Publication at Second Faculty of Medicine |
2005

Abstract

Allogeneic hematopoietic stem cell transplantation (HSCT) is the only proven curative therapy for juvenile myelomonocytic leukemia (JMML). We, the European Working Group on Childhood MDS (EWOG-MDS) and the European Blood and Marrow Transplantation (EBMT) Group, report the outcome of 100 children (67 boys and 33 girls) with JMML given unmanipulated HSCT after a preparative regimen including busulfan, cyclophosphamide, and melphalan.

Forty-eight and 52 children received transplants from an HLA-identical relative or an unrelated donor (LID), respectively. The source of hematopoietic stem cells was bone marrow, peripheral blood, and cord blood in 79,14, and 7 children, respectively.

Splenectomy had been performed before HSCT in 24 children. The 5-year cumulative incidence of transplantation-related mortality and leukemia recurrence was 13% and 35%, respectively.

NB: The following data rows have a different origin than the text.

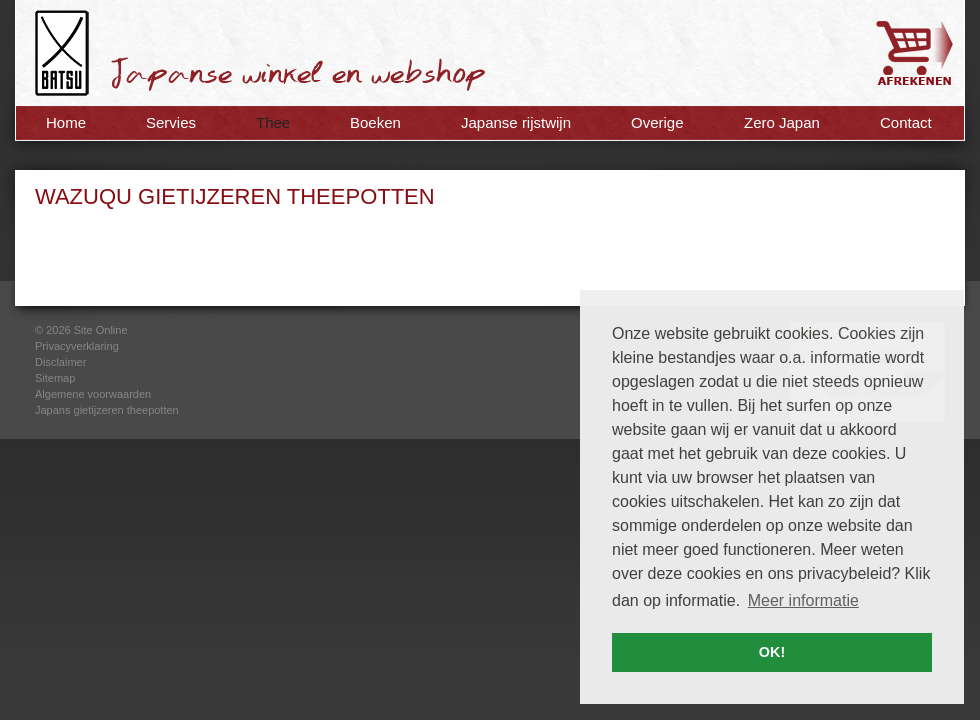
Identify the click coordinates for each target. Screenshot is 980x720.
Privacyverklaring (77, 346)
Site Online (101, 330)
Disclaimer (60, 362)
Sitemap (55, 378)
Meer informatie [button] (803, 600)
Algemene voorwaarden (93, 394)
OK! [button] (772, 652)
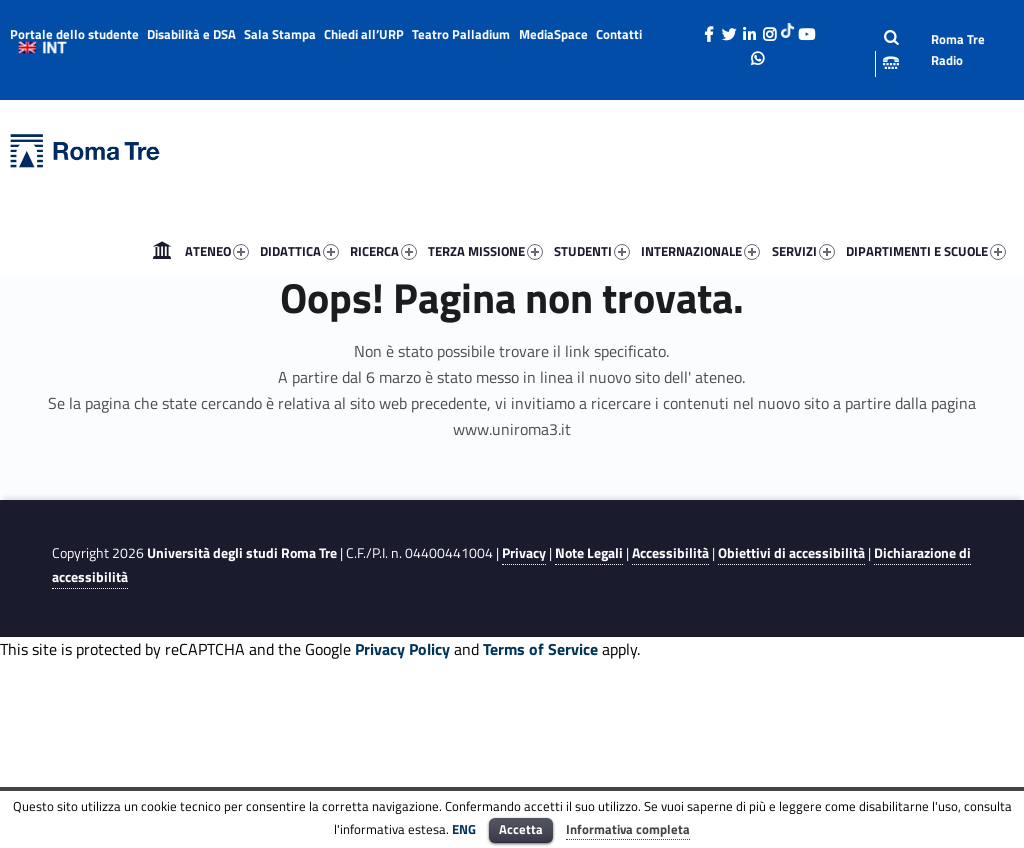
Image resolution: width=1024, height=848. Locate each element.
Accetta (521, 829)
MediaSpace (553, 34)
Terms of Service (540, 649)
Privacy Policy (402, 649)
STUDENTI (592, 251)
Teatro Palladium (461, 34)
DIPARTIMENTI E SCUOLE (926, 251)
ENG (464, 829)
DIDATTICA (299, 251)
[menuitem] (162, 251)
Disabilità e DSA (191, 34)
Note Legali (589, 553)
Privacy (524, 553)
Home (162, 251)
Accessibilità (670, 553)
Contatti (619, 34)
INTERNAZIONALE (700, 251)
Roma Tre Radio (958, 49)
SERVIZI (803, 251)
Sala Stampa (280, 34)
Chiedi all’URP (364, 34)
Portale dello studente (74, 34)
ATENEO (217, 251)
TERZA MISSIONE (485, 251)
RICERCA (383, 251)
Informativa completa (628, 829)
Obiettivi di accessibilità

Age older than 4 years predicted an increased risk of disease recurrence. The 5-year probability of event-free survival for children given HSCT from either a relative or a UD was 55% and 49%, respectively (P = NS), with median observation time of patients alive being 40 months (range, 6 to 144).

In multivariate analysis, age older than 4 years and female sex predicted poorer outcome. Results of this study compare favorably with previously published reports.

Disease recurrence remains the major cause of treatment failure. Outcome of UD-HSCT recipients is comparable to that of children receiving transplants from an HLA-identical sibling.